TASKS FOR THIS EXERCISE -
[1] Please explain, in one to three sentences, why the researchers in the news item about the ICU consciousness tool used functional near infrared spectroscopy on patients.
[2] From the news item about the ICU consciousness tool, write out the part that opens with the words containing "Researchers used a" and closes with "recording brain activity.".

London, Ont. researchers develop tool to detect consciousness in ICU
Researchers at the Lawson Health Research Institute and Western University have developed a new tool, being used at the London Health Sciences Centre (LHSC), to detect consciousness in patients who have suffered a severe brain injury.
The tool is used on patients in the intensive care unit (ICU) and are in a coma.
The discovery was published in the Proceedings of the National Academy of Sciences (PNAS), by the research team led by Dr. Karnig Kazazian, Dr. Androu Abdalmalak and Dr. Derek Debicki.
Researchers used a functional near infrared spectroscopy (fNIRS), which is a portable brain imaging technique, to see if unresponsive patients had preserved consciousness, by recording brain activity.
The technique was used to see if patients could feel pain, hear what’s around them and retain preserved conscious awareness.
According to a news release from the LHSC, the technique was tested on 100 healthy people, before using fNIRS on a patient in the ICU.
Despite being unresponsive, the patient showed the appropriate brain responses to the instruction of “imagine playing a game of tennis”.
“These findings could fundamentally change the way patients are cared for,” said Dr. Kazazian, research associate at the Lawson Health Research Institute and LHSC. Kazazian is also an associate scientist and medical student at Western.

SOURCE INFORMATION -
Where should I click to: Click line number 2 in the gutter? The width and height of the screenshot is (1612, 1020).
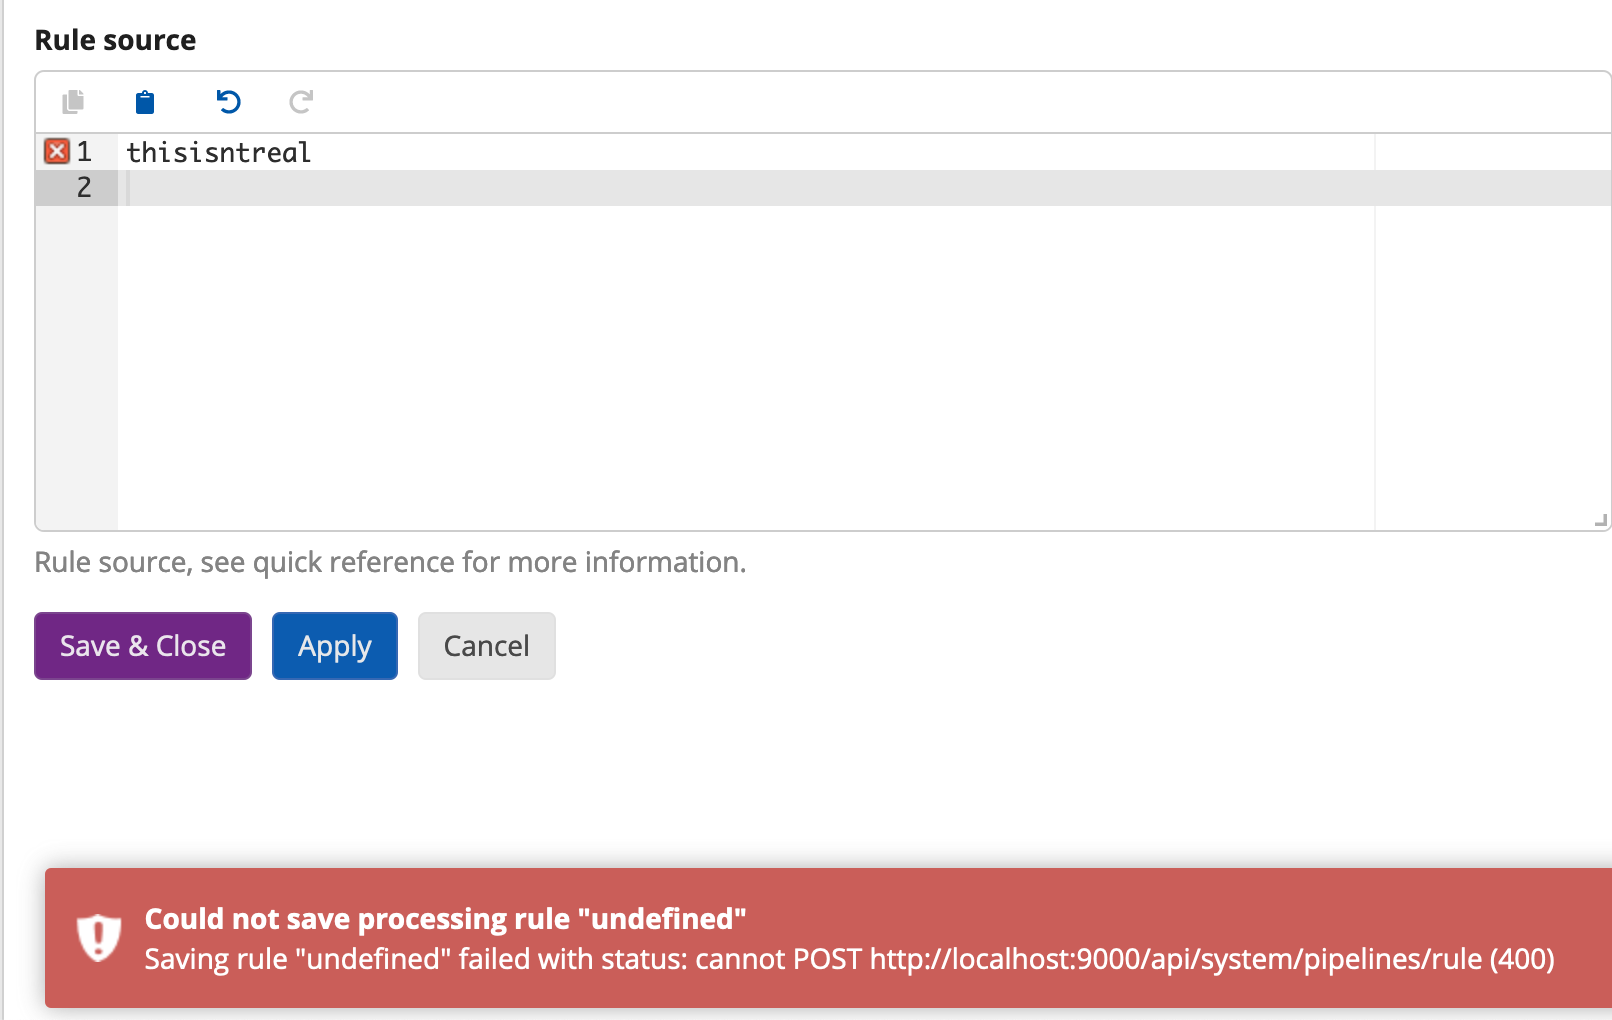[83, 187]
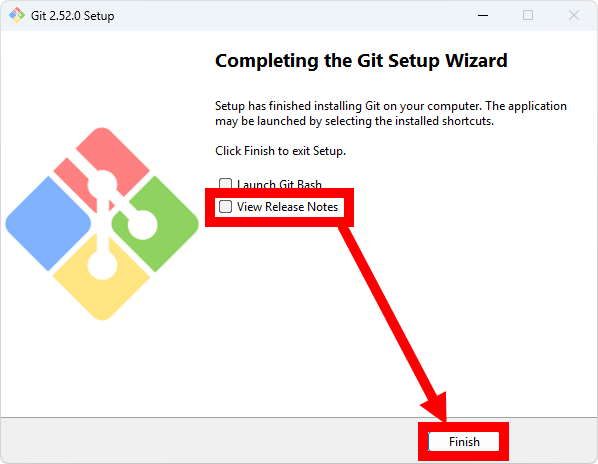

...

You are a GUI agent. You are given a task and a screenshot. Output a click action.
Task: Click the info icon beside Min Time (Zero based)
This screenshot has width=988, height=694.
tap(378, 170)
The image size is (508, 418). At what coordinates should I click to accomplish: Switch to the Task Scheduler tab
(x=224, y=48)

PER-TASK OUTPUTS -
[1] They used it to record brain activity and see whether unresponsive patients had preserved consciousness. Specifically, they wanted to learn whether patients could feel pain, hear what was around them and retain conscious awareness.

[2]
Researchers used a functional near infrared spectroscopy (fNIRS), which is a portable brain imaging technique, to see if unresponsive patients had preserved consciousness, by recording brain activity.